We’re all dreaming of a green future, but the conference is off to a black start—at least where host nation Poland is concerned. “After picking coal companies to sponsor the talks, the Polish government decided to deck the halls of its exhibition center with piles of coal in a move that is beyond parody,” writes Earther’s Brian Kahn. Coal is big business in Poland, Kahn writes, so the nation has an obvious interest in keeping alive the practice of cutting combustible sedimentary rock from the Earth and pushing it into the atmosphere as carbon, a byproduct of which is electrical power.
 
The people have a say

Broadcaster David Attenborough described climate change as “our greatest threat in thousands of years.” If action isn’t taken, he said, “the collapse of our civilizations and the extinction of much of the natural world is on the horizon.”
 
Attenborough is the voice of the Planet Earth series of nature documentaries.
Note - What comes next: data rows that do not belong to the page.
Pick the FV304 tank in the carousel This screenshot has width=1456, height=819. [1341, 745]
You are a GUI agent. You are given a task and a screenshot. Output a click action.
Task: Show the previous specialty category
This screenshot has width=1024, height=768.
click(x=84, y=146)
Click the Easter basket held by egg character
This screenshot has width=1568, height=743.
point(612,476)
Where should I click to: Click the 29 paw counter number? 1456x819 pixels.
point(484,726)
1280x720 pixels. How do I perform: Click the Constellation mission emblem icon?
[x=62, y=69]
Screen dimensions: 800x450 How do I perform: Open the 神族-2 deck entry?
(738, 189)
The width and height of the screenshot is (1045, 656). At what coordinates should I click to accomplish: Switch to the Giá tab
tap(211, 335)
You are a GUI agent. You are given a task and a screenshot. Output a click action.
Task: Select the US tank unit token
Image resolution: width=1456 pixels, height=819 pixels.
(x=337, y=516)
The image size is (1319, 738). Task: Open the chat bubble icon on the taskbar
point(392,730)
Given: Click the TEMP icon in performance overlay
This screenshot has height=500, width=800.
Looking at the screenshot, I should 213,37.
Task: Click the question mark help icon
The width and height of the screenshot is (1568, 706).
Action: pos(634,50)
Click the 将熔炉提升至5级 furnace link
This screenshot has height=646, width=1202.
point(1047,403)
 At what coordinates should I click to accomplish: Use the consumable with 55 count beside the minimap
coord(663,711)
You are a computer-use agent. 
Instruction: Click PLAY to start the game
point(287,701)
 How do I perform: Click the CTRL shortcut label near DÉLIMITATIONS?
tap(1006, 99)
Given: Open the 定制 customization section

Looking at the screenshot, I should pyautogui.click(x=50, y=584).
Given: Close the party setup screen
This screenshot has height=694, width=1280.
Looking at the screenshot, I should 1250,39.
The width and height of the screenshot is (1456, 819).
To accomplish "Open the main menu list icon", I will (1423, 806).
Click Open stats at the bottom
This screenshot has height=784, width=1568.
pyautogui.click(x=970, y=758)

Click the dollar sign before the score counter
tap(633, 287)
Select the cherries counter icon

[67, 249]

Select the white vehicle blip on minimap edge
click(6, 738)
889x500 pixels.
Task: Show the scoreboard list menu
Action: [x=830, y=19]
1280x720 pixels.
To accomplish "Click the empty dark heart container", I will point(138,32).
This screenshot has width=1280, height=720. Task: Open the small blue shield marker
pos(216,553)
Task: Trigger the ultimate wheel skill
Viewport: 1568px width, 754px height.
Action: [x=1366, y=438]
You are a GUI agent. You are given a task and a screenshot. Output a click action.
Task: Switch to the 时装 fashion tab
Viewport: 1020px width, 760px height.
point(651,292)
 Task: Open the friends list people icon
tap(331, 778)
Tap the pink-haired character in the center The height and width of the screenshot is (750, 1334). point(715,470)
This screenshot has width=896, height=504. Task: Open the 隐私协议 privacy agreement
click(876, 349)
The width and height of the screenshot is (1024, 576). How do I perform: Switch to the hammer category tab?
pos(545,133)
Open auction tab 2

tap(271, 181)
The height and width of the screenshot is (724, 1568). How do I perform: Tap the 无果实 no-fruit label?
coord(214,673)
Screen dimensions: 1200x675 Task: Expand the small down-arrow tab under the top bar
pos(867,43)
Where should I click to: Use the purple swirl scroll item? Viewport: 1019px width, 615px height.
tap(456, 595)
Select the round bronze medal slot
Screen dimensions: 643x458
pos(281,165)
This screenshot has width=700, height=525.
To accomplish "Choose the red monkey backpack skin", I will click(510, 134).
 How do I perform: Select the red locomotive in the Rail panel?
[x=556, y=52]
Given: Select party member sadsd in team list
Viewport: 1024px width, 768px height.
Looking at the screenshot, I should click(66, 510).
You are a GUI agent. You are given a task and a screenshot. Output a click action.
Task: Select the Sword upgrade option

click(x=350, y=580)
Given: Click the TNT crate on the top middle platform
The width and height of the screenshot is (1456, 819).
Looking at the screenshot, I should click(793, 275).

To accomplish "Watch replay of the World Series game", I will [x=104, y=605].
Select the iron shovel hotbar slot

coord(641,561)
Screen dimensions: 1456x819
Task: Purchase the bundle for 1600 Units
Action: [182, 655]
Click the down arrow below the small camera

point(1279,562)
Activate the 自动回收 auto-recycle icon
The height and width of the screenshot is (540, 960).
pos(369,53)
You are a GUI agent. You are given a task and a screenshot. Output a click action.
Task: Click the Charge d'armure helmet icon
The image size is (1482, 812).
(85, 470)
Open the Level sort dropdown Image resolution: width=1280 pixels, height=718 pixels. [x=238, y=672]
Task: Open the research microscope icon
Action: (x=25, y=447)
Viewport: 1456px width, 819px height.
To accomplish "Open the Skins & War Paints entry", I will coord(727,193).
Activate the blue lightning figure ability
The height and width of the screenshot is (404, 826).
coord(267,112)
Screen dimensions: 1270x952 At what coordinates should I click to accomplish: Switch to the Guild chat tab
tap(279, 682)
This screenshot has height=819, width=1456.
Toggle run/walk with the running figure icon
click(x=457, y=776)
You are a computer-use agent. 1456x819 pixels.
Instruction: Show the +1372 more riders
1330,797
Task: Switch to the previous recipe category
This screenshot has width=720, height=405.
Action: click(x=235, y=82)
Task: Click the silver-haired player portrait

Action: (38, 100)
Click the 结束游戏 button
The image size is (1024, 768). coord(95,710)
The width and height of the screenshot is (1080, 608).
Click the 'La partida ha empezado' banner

He sits in the conference’s “People’s Seat,” BBC reports. “He is supposed to act as a link between the public and policy-makers at the meeting.” His role was announced on Nov. 21, and his goal is to urge world leaders, in his own words, to “act now.” You can use the hashtag #TakeYourSeat to have your say on social media, although the exact means by which Attenborough will see these messages is unclear.
 
It’s easy to see why a globally famous naturalist and broadcaster such as the storied Attenborough, who has been reporting on the environment since the 1950s, would be a UN choice to take the physical People’s Seat. After all, the UN has had a lot of success leveraging celebrity to bring attention to causes. But as Attenborough stands in place of the populace, it’s important to remember that climate change disproportionately affects women of color.
 
I’ll be back

Speaking of pop culture icons, you’ll never guess who Austria’s president, Alexander Van der Bellen, brought with him to the opening ceremony: none other than Arnold Schwarzenegger. “The actor and former California governor told delegates… that ‘America is more than just Washington or one leader,’” reports CBS News. Schwarzenegger’s basic premise was that leadership at the state level and elsewhere in the U.S. is still supporting the 2015 Paris climate agreement. “He said local leaders should be invited to next year’s annual conference,” CBS reports, “and emphasized the point in trademark fashion.” That’s right, you guessed it. “If you do that,” he said, “I promise you: I’ll be back."
 
This is worth talking about. After all, California alone has a population of almost 40 million people and a bigger GDP than France. The next two years are urgent ones for getting climate change under control, and it’s reassuring to think that states can keep the United States moving in the right direction.